Variability in tau‐atrophy relationships reveals underlying phenotypes in individuals on the Alzheimer’s disease continuum

Background Tau neurofibrillary tangles (T) are thought to be the primary driver of downstream neurodegeneration (N) and subsequent cognitive impairment in AD. However, there is substantial variability in the T‐N relationship – manifested in higher or lower atrophy than expected for the level of tau in a given brain region. We quantitatively describe and categorize source(s) of variability using region‐based measures of T and N to gain insight into underlying modulatory factors, including polypathology. Method Regional cortical thickness and 18 F‐Flortaucipir SUVR were computed in 108 gray matter ROIs from cognitively‐impaired, amyloid‐positive individuals (n=137) in ADNI. ROI‐specific residuals from a robust linear fit between SUVR and cortical thickness were computed.
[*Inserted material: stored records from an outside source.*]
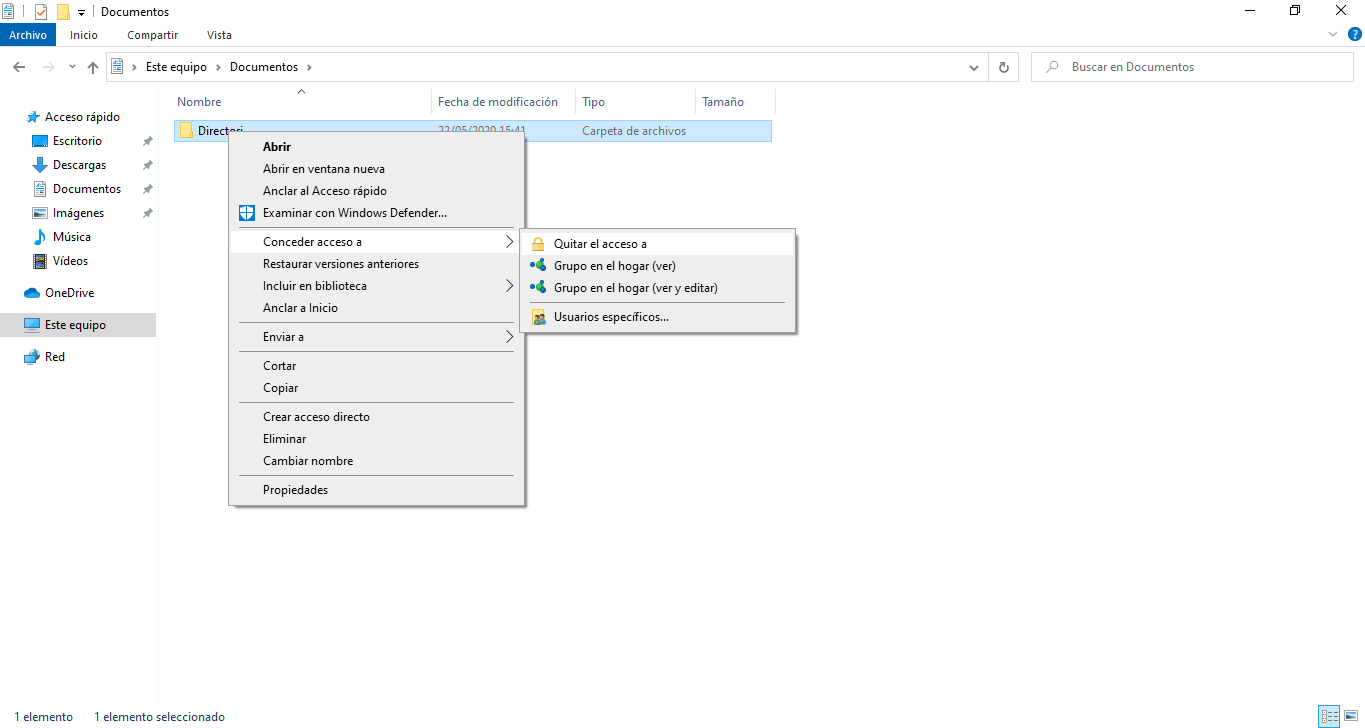This screenshot has width=1365, height=728.
Task: Select 'Grupo en el hogar (ver y editar)'
Action: pyautogui.click(x=635, y=288)
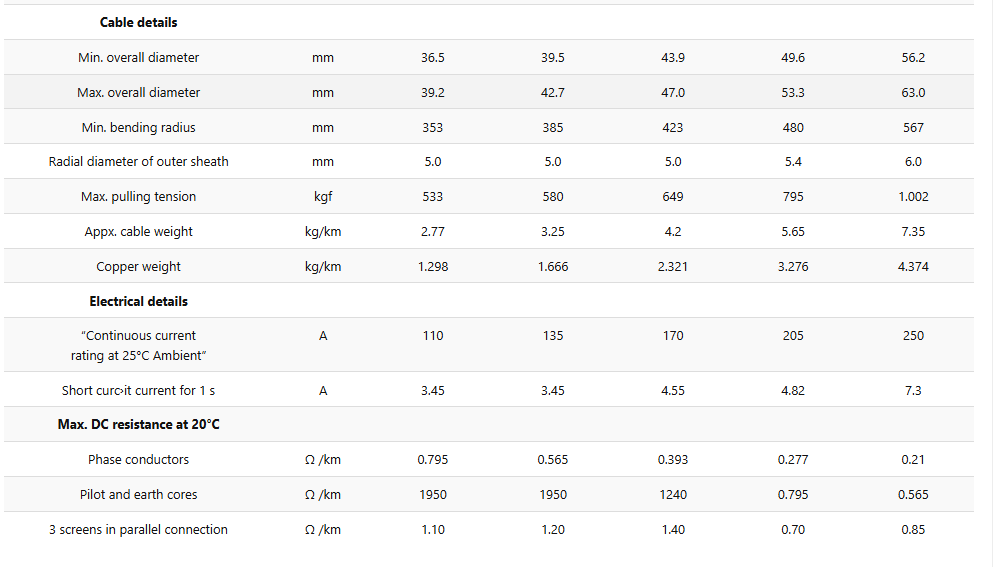
Task: Select the pulling tension value 1.002
Action: [x=913, y=197]

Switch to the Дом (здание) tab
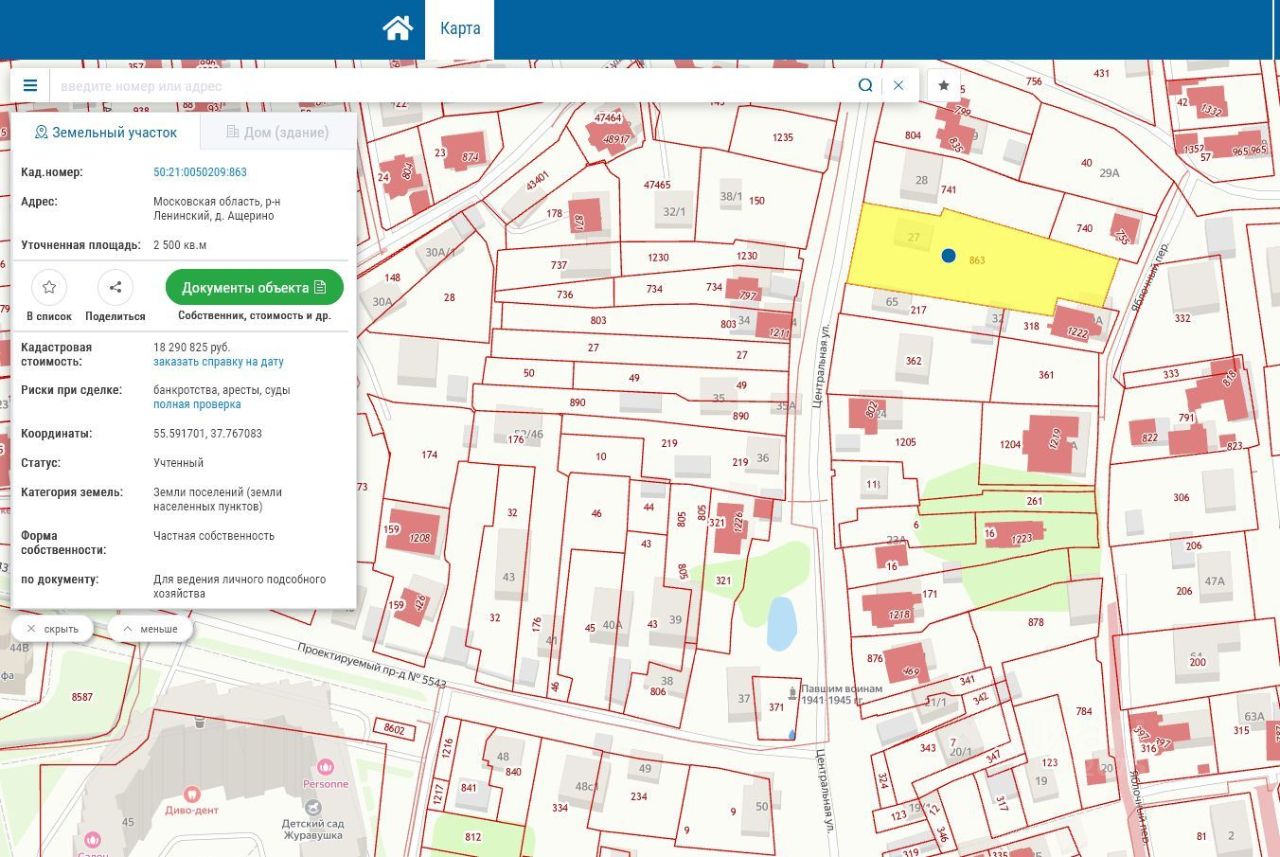click(277, 132)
Using a threshold of +/‐ 1.5 standard deviation (S.D.), ROIs were categorized into “positive”, “negative”, or “neutral” residual (Fig 1). The residual signs for all ROIs were used in a hierarchical clustering framework to partition the dataset. Result Six groups appear to represent different phenotypes summarized in Table 1. Overall, the groups differed in age, burden of white matter hyperintensity (WMH), clinical status, and MMSE. However, they did not differ in tau burden in key brain ROIs (e.g. inferotemporal cortex, precuneus, angular gyrus). Group 1 is largest, consisting of individuals with low residuals described as having a canonical “T‐N” relationship. Group 2 has significantly higher temporolimbic atrophy relative to tau with many cases having a pattern of atrophy suggestive of TDP‐43 copathology. Group 3 appears to be a resilient phenotype with less atrophy relative to tau in lateral cortical regions. Group 4 is similar to Group 2 with high temporal atrophy, but also more diffuse atrophy. Group 5 also displays resilience, particularly in the temporal lobe. Group 6 shows widespread higher atrophy relative to tau, has the lowest MMSE and highest WMH. Conclusion We demonstrate that a measure of deviation from a normative relationship between tau burden and neurodegeneration across brain regions in individuals on the AD continuum captures variability due to multiple underlying factors, and can reveal phenotypes, which if validated, may be helpful for identifying possible contributors to neurodegeneration in addition to tau, which may ultimately be useful for cohort selection in clinical trials.